Waltham have now won the competition on three occasions.


Cambridge Granta beat Basingstoke & North Hants by five wickets to win the 2011 final, held at Sutton Cricket Club. Ben Creese took 2-11 and scored 74 not out for the victors.

In this year's semi-finals, Cambridge Granta beat Waltham and Basingstoke & North Hants beat Old Wimbledonians. Granta have now won the trophy for a fourth time.

2010 FINAL

Congratulations to Shenfield, who won the 2010 final by beating Waltham at Ealing CC.

In a game that ebbed and flowed throughout the day, Shenfield's total of 221-7 proved 18 runs too many for Waltham. Ryan Lugg's 40 runs and 3-19 earned him the Man of the Match Award.

2009 FINAL

Malden Wanderers 166 all out

Cambridge Granta 151 all out

Cambridge Granta failed to become the first club in the competition's 43-year history to win the trophy for a fourth year in succession when they were beaten by 15 runs by Malden Wanderers in the 2009 final, held at Richmond CC.

Wanderers' top scorer Kallan Bond was voted man of the match in a hard-fought game that neither side dominated.

Competition patron Mrs Irene Joel presented the splendid trophy to Wanderers captain Giles Puckle.

2008 FINAL

Cambridge Granta 157-9, Waltham 27.

(Game reduced to 40 overs per side after a delayed start due to overnight rain)

Ball triumphed over bat in this extraordinary final between the two clubs who have dominated the competition in recent years. Granta were indebted to man of the match Mark Bott (66) and Craig Park (25) for posting any sort of total on a damp, difficult wicket at South Hampstead CC. Waltham spinners Azhar Ali (3-26) and Sohail Elahi (3-27) both prospered.

While most observers expected spin also to hold the key in Waltham's innings, it was the pace, swing and bounce gained by Darren Cousins (3-8) and Nick Chant (5-12) that hastened an extraordinary collapse – aided, it must be said, by some poor shot selection.

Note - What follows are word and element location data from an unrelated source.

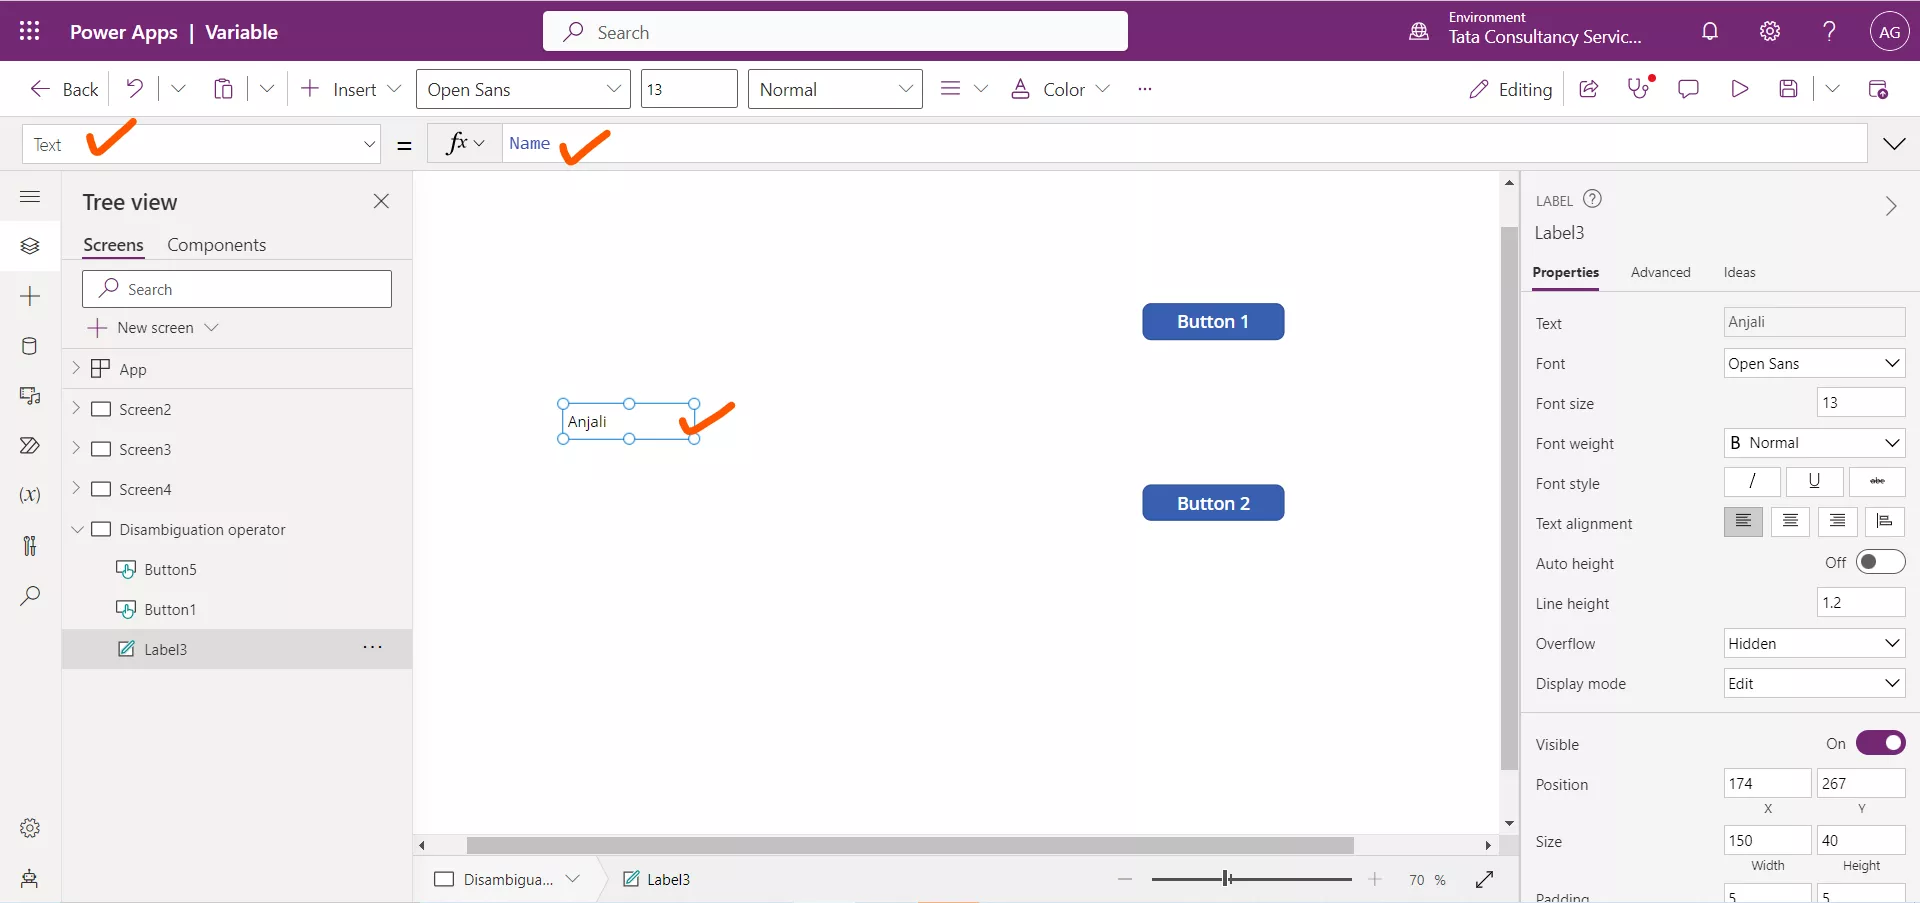Toggle the Underline font style button
1920x903 pixels.
1814,482

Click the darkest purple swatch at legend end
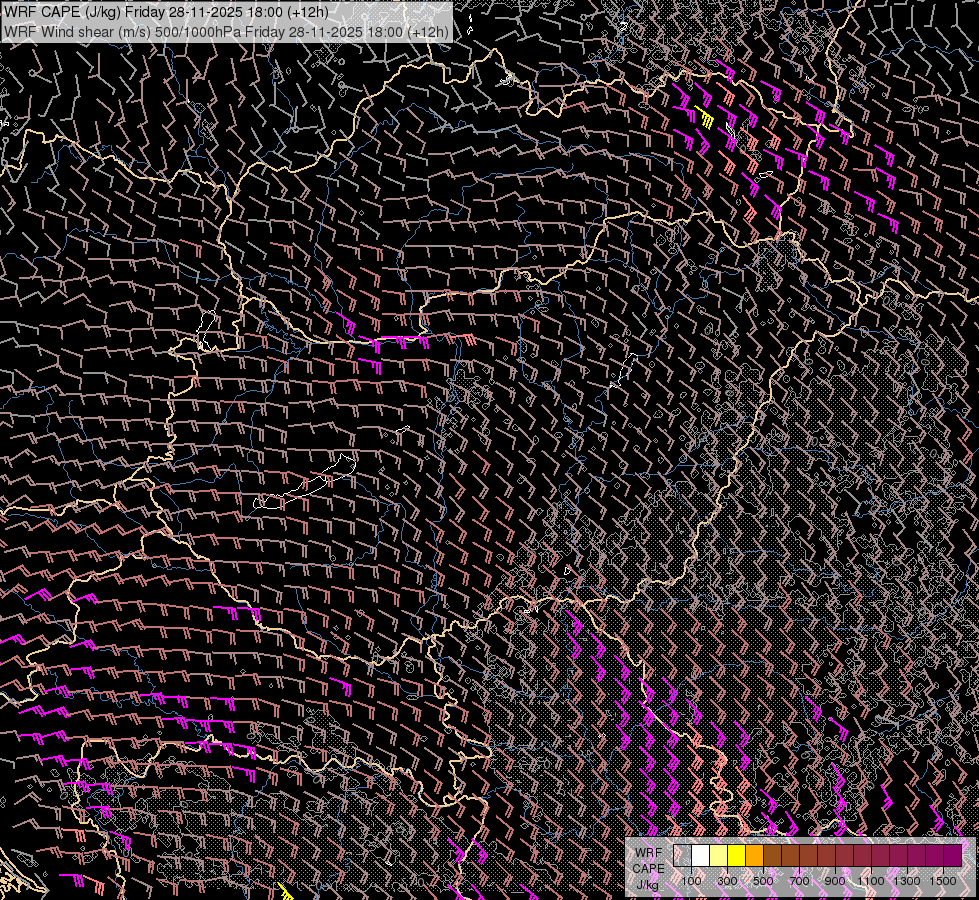pyautogui.click(x=952, y=856)
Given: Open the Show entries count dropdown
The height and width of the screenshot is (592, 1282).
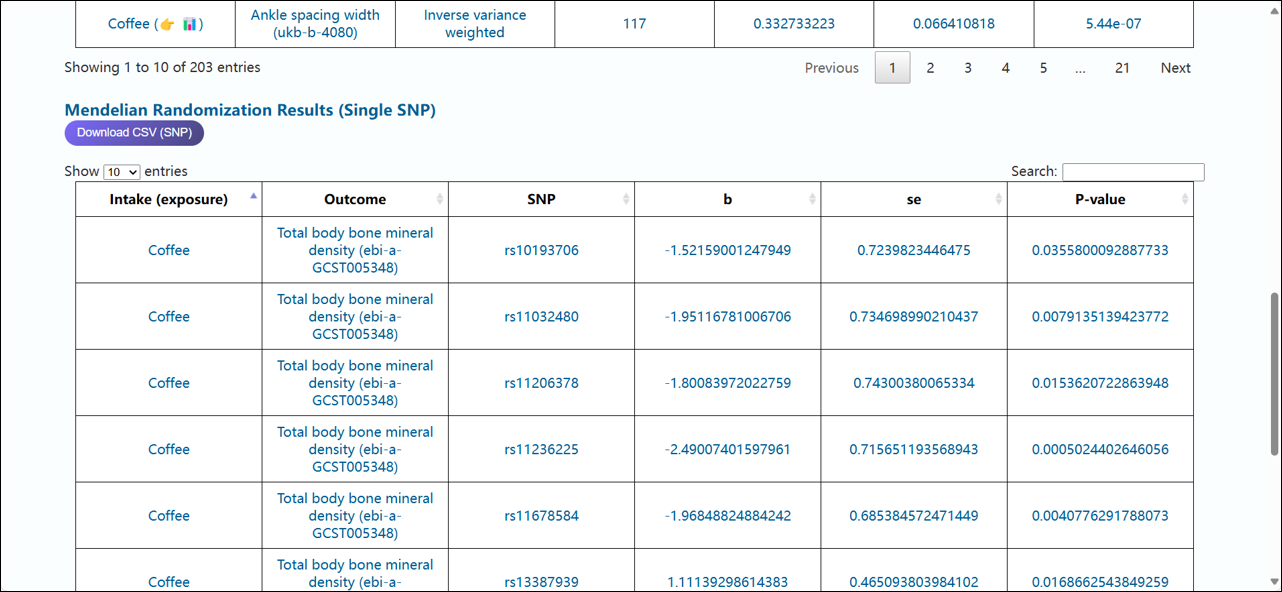Looking at the screenshot, I should pyautogui.click(x=122, y=172).
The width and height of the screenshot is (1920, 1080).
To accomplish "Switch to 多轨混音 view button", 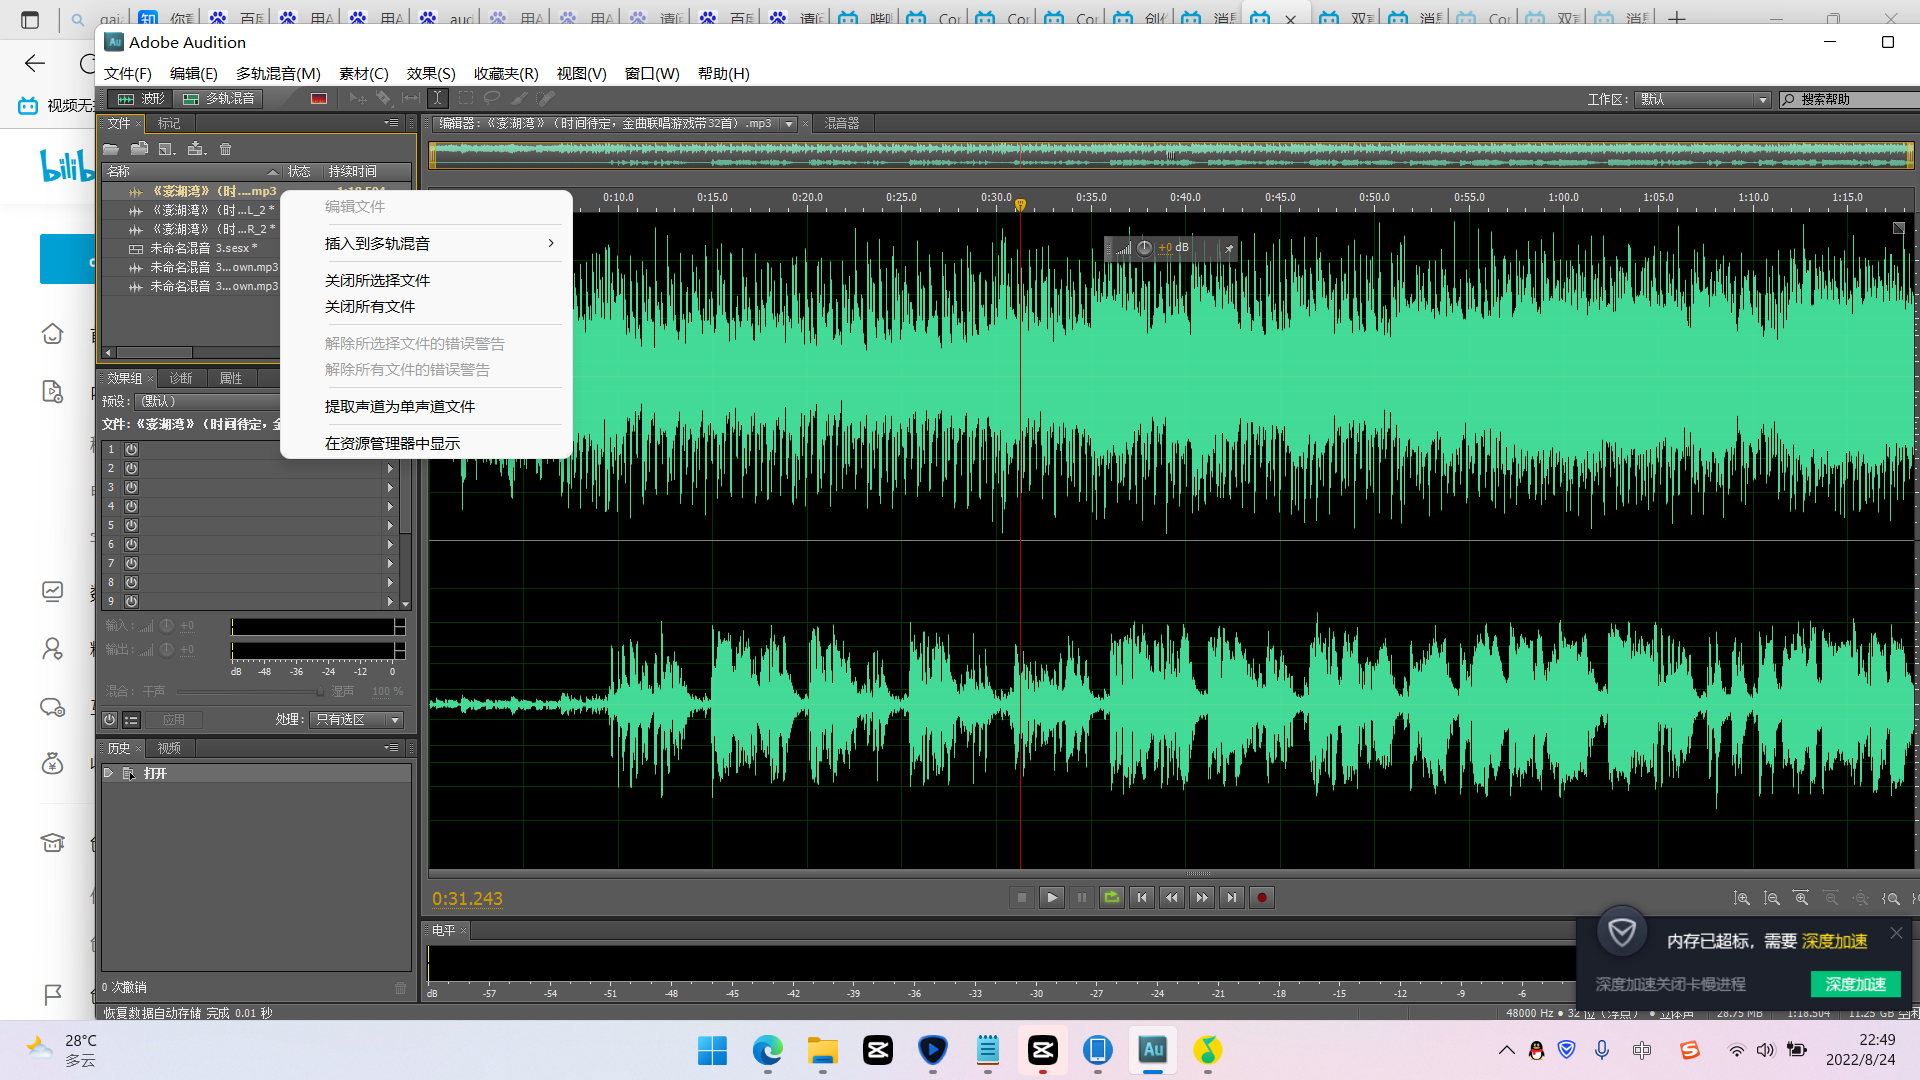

Two run-outs off successive balls completed the rout.


Langleybury v. Middlesex Tamils: Langleybury batted first and amassed 563-2 in their 45 overs, easily the highest score at the Hunton Bridge Ground, with a second wicket partnership of 513.

Peter Kerr scored exactly 100 not out, while Shahzad Malik, going in first wicket down, chipped in with 403 (yes, that's right, 403), including 38 x 6s.